(681f) A Model-Based Approach to Investigate the Differential Tumor Delivery of Nab-Paclitaxel (Abraxane) and CrEL-Paclitaxel (Taxol)

nab-Paclitaxel (nab-PTX, or Abraxane®) is a nanoparticle composed of paclitaxel and albumin that exploits unique properties of the albumin protein for stabilization of the formulation and for transport within the body. Instead of solubilizing the hydrophobic paclitaxel molecule in micelles using solvent mixtures containing Cremophor EL and ethanol (CrEL-PTX, or Taxol®), nab-PTX relies on the natural drug-binding capacity of albumin to help drive formation of nanoparticles suitable for intravenous administration. Preclinical and clinical studies have indicated that nab-PTX achieves a higher intratumoral paclitaxel concentration relative to CrEL-PTX. Several proposed mechanisms to explain the benefits of nab-PTX over CrEL-PTX center around the manner in which albumin is naturally transported within the body.
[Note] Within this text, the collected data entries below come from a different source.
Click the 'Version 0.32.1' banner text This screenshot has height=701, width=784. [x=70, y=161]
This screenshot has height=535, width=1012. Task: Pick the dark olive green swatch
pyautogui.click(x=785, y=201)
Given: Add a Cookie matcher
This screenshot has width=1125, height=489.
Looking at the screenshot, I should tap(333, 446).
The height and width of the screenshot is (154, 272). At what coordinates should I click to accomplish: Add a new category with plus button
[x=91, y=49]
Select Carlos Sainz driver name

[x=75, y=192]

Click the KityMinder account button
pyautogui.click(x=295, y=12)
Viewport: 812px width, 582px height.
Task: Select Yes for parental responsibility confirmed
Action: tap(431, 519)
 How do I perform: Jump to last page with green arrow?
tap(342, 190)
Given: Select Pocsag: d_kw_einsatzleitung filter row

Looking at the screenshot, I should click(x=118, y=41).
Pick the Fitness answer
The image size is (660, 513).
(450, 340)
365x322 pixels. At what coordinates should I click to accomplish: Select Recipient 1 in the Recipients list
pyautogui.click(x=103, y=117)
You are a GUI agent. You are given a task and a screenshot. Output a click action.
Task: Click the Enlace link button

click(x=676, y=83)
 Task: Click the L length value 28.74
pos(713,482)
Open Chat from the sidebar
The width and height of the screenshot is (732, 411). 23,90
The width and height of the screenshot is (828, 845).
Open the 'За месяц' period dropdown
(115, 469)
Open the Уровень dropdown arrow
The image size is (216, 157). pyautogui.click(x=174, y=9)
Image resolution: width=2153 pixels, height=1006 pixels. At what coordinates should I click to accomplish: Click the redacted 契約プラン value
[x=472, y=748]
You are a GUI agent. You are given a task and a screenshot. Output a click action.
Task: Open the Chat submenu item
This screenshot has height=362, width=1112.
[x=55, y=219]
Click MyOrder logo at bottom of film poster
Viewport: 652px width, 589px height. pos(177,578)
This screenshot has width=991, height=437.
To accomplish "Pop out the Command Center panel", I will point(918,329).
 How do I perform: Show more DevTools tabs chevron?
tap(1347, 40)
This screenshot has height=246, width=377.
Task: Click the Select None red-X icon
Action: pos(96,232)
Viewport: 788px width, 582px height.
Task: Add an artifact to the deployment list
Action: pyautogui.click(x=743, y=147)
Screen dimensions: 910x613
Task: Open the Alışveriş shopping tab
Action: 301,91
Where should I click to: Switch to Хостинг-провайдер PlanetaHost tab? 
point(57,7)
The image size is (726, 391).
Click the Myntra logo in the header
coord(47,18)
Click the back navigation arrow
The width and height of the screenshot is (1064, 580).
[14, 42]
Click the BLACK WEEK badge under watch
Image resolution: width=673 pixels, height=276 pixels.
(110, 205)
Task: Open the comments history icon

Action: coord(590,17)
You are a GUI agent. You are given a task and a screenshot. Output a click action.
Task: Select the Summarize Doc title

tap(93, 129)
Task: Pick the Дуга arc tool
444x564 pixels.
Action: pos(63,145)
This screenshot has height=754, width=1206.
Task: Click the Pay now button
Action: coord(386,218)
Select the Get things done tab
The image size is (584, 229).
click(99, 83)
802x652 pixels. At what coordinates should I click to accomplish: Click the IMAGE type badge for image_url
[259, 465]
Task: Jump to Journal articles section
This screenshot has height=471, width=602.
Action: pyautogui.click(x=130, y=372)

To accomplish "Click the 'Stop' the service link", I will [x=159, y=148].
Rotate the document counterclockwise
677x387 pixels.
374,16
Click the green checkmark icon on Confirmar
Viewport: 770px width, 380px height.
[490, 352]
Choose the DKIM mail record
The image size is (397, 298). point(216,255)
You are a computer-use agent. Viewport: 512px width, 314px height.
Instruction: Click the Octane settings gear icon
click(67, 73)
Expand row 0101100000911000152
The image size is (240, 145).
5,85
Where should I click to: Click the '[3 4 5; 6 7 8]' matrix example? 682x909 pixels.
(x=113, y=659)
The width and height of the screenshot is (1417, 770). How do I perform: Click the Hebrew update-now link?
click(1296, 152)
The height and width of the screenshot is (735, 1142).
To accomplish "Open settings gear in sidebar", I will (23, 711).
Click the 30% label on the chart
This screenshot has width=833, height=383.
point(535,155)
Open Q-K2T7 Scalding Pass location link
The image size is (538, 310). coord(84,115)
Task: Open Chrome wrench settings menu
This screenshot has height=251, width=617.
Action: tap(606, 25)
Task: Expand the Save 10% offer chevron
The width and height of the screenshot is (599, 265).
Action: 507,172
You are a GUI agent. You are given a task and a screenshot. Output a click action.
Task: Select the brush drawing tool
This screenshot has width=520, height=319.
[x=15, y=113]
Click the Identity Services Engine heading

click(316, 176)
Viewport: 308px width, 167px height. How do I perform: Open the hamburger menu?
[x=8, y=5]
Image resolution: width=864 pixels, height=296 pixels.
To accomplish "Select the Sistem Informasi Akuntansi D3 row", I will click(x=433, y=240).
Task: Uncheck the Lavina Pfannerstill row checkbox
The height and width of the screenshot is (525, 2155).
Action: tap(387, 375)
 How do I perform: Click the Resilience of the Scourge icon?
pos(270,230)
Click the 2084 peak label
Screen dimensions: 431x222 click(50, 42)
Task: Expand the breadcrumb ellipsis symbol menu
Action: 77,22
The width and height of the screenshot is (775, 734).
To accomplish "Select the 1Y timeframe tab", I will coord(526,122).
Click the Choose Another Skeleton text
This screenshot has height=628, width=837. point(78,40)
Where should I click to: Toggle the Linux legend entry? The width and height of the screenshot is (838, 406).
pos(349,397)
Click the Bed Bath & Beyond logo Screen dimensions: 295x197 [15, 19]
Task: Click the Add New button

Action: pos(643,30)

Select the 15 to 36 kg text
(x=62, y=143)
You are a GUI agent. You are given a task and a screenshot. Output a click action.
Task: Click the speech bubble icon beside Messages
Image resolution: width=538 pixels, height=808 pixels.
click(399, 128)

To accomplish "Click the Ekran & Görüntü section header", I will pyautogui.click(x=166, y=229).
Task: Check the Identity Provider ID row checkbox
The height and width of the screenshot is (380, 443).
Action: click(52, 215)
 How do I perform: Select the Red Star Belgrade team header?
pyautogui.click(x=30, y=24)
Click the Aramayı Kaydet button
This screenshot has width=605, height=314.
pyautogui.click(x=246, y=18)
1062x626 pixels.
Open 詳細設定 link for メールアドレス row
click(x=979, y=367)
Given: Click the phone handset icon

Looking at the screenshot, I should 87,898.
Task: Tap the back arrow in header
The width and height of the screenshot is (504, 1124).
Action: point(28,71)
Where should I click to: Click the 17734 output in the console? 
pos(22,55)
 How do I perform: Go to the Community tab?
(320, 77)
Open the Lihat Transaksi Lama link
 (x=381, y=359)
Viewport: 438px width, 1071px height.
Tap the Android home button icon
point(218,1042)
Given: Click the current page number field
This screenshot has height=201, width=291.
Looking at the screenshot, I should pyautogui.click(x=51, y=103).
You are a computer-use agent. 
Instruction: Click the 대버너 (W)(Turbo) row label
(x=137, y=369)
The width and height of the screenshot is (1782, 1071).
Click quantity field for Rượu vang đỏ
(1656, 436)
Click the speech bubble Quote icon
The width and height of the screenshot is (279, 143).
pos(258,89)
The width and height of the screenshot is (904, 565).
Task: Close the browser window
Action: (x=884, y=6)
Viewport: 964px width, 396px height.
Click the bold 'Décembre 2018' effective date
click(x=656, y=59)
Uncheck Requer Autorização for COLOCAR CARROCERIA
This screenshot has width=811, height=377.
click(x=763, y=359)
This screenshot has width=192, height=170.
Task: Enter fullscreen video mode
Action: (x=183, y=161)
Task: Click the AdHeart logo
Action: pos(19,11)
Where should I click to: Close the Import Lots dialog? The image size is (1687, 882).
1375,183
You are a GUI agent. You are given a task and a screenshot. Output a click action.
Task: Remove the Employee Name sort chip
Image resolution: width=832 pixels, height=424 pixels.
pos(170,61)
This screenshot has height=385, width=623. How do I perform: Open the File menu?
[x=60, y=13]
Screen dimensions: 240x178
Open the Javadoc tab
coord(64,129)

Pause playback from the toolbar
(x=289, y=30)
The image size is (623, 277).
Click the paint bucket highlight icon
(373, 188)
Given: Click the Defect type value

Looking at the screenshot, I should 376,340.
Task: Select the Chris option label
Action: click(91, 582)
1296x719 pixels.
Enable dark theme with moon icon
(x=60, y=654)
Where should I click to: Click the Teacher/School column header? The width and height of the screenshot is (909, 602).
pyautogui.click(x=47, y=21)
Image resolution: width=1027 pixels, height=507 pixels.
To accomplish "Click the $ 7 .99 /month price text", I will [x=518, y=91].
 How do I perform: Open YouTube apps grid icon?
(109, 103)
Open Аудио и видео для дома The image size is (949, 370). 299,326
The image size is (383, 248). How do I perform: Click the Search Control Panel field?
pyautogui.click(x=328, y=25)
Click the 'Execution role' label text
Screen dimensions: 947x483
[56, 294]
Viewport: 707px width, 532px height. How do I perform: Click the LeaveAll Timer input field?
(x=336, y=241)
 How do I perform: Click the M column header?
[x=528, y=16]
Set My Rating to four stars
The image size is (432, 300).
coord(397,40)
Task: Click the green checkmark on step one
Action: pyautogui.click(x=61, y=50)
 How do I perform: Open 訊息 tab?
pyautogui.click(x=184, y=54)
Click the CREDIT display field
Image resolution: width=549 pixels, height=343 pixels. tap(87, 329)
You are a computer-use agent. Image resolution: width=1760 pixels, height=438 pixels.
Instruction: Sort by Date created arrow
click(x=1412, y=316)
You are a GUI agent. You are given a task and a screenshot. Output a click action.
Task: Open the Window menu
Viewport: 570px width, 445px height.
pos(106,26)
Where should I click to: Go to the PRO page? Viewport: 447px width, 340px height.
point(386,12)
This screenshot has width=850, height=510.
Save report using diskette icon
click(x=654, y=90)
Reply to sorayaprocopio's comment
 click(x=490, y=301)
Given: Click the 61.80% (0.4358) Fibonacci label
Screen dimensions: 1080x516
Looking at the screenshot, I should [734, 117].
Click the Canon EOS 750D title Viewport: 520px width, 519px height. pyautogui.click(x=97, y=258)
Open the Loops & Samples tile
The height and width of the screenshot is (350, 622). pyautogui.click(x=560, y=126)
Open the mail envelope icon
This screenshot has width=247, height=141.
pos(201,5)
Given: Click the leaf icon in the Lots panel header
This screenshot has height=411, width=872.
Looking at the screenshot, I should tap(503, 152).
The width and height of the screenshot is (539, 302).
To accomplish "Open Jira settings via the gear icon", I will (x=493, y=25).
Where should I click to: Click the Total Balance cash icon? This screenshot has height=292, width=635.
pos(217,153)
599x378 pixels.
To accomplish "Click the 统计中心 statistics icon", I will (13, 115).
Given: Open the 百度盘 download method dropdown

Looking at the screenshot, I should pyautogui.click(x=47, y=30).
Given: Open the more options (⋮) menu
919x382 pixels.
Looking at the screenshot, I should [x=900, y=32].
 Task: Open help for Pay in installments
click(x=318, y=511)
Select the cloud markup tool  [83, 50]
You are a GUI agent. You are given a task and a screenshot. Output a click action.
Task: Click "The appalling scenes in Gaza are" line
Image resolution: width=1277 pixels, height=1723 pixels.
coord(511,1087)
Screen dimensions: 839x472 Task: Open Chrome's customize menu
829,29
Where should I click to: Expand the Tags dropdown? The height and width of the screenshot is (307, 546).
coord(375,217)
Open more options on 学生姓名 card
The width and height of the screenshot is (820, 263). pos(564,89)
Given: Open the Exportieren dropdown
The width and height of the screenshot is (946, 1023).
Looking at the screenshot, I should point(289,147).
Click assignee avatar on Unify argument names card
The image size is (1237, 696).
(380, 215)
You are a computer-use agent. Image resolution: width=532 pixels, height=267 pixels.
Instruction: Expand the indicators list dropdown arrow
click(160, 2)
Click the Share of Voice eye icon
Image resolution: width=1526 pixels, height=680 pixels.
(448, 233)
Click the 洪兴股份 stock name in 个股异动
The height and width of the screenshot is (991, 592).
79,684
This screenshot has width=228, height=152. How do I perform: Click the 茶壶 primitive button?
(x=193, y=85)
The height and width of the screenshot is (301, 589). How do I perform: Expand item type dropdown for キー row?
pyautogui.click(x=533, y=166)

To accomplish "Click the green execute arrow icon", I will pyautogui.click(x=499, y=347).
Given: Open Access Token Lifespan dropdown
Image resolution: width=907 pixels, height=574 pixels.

Albumin can be actively extravasated through gp60-mediated transcytosis, and this may drive the rapid tumor accumulation of albumin-bound paclitaxel. Moreover, tumors demonstrate enhanced catabolism of plasma proteins, such as albumin, to satisfy their metabolic requirements. The increased accumulation and internalization of albumin by tumors may thereby contribute to the tumor delivery of albumin-bound paclitaxel. Here, a physiologically based mathematical model is used to investigate potential mechanisms driving the experimentally observed differences in the delivery of nab-PTX and CrEL-PTX to solid tumors.

The mathematical model uses an arterial input function derived from experimentally determined plasma concentration vs. time profiles for nab-PTX and CrEL-PTX. Simple ordinary differential equations are used to capture the transport of free paclitaxel, albumin-bound paclitaxel, and CrEL micelle-encapsulated paclitaxel from the tumor vasculature, through the tumor interstitium, and into the individual tumor cells comprising the solid tumor. Parameter values not available in the literature were estimated through fitting to experimental data of the total tumor drug concentration vs. time for nab-PTX and CrEL-PTX in tumor-bearing mice. Model calculations demonstrate that active transport through the gp60 pathway can significantly increase the peak concentration of drug in the tumor for nab-PTX but not for micelle-encapsulated CrEL-PTX. Furthermore, a preferential partitioning of albumin-bound paclitaxel into the tumor was necessary to fit the experimental tumor concentration vs. time profiles, indicative of an additional mechanism through which albumin-bound paclitaxel is sequestered within the tumor via extracellular binding or cellular internalization. It has previously been suggested that albumin binding proteins (e.g., SPARC) may be responsible for such a sequestration. In addition to offering mechanistic insights into the delivery of nab-PTX and CrEL-PTX to solid tumors, this study demonstrates the utility of quantitative, physiologically based models for the rational design and experimental evaluation of drug delivery vehicles in general.